We do not look at eds as boogey-men that jump from behind bushes or beneath beds. My husband and I believe triggering eds is preventable, and we (now) confidently parent accordingly. We have children other than the daughter who became ill, and considering there is a biological element to this disorder (although not fully understood) and since there is no genetic testing at this time of which I am aware, we are assuming all of us (mom, dad, children) have the predisposition for eds and live accordingly....meaning we take extra care to avoid malnutrition....which basically means we enjoy meals & snacks together, and we support one another during times of illness and/or stress. Sounds pretty loving and 'normal', don't you think? ;-)

I hope this has made sense and is helpful to someone.

Best wishes.

p.s. I don't mean to post as 'anonymous', but, technically challenged as I am, I don't know how to change that. So, I'll sign here: Zeri

June 10, 2009 - 1:52pm
EmpowHER Guest

Assesment of social support dimensions in patients with eating disorders.Quiles Marcos Y, Terol Cantero MC.
Departamento de Psicología de la Salud, Universidad Miguel Hernández, Alicante, Spain. [email protected]

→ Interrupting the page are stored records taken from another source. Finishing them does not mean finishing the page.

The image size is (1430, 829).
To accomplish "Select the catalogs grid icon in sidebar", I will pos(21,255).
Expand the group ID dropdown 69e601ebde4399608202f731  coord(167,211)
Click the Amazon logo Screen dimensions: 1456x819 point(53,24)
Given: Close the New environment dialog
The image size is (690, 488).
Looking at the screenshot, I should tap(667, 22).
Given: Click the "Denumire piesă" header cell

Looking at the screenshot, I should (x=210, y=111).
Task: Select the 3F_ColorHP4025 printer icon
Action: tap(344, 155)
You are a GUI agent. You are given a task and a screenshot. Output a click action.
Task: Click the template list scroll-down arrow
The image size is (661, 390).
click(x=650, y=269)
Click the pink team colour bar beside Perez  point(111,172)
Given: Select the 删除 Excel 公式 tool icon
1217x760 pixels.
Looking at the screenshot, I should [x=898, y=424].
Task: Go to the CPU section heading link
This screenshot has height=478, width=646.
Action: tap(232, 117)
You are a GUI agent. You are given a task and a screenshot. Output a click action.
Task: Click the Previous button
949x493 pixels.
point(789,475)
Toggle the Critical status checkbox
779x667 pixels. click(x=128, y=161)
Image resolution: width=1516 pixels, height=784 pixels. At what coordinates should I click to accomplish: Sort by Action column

The aim of this study is to assess social support dimensions (providers, satisfaction and different support actions) in patients with eating disorders (ED), looking at diagnosis, socio-demographic and clinical characteristics, and self-concept. METHOD: A total of 98 female ED patients were recruited. The ages of participants ranged from 12 to 34 (Mean = 20.8-years-old, SD=5.61). Patients have a primary DSM-IV-R diagnosis of anorexia nervosa (61.2%), bulimia nervosa (27.6%) or an unspecified eating disorder (11.2%). Social support was assessed using the Escala de Apoyo Social Percibido (EASP). This scale measures social support providers, satisfaction and specific social support actions, which can be grouped into informational, emotional and practical support. Self-concept was assessed using the Cuestionario de Autoconcepto (AF-5). RESULTS: The two most frequent providers for these patients were mothers (86.7%) and partners (73.1%). Patients' satisfaction with social support was high and they reported that they received informational support more frequently than emotional and practical support. Family self-concept showed positive relationships with social support dimensions. CONCLUSION: These results show the importance of the family network in connection with these disorders and its relation to self-concept.

PMID: 19476235 [PubMed - in process]

Looks like the evidence is mounting that families are not to be rejected but embraced, with all their quirks, into aiding ED recovery.

June 10, 2009 - 9:48am
EmpowHER Guest

To the person who posted above me.

My apology.

You are so right. Sons do get ED, too.

My concentration on talking about mother/daughter is based on my own experiences in the multi-family therapy group.

But no doubt about it - we need to all remember that males get ED, too.

And ED can come into one's life - either gender and at any age.

My brother, who is 57 years old, has developed an eating disorder. He lost a great deal of weight after my dad had a stroke and they both gave up drinking. Dad died and that put a great deal of stress on my brother. He seems to have taken on ED as a way to cope with this stress. People have told him OK Carl, it is time to stop losing weight. But he shrugs those comments off and continues to diet strictly/lose weight.

Much has been learned and needs to be learned about ED.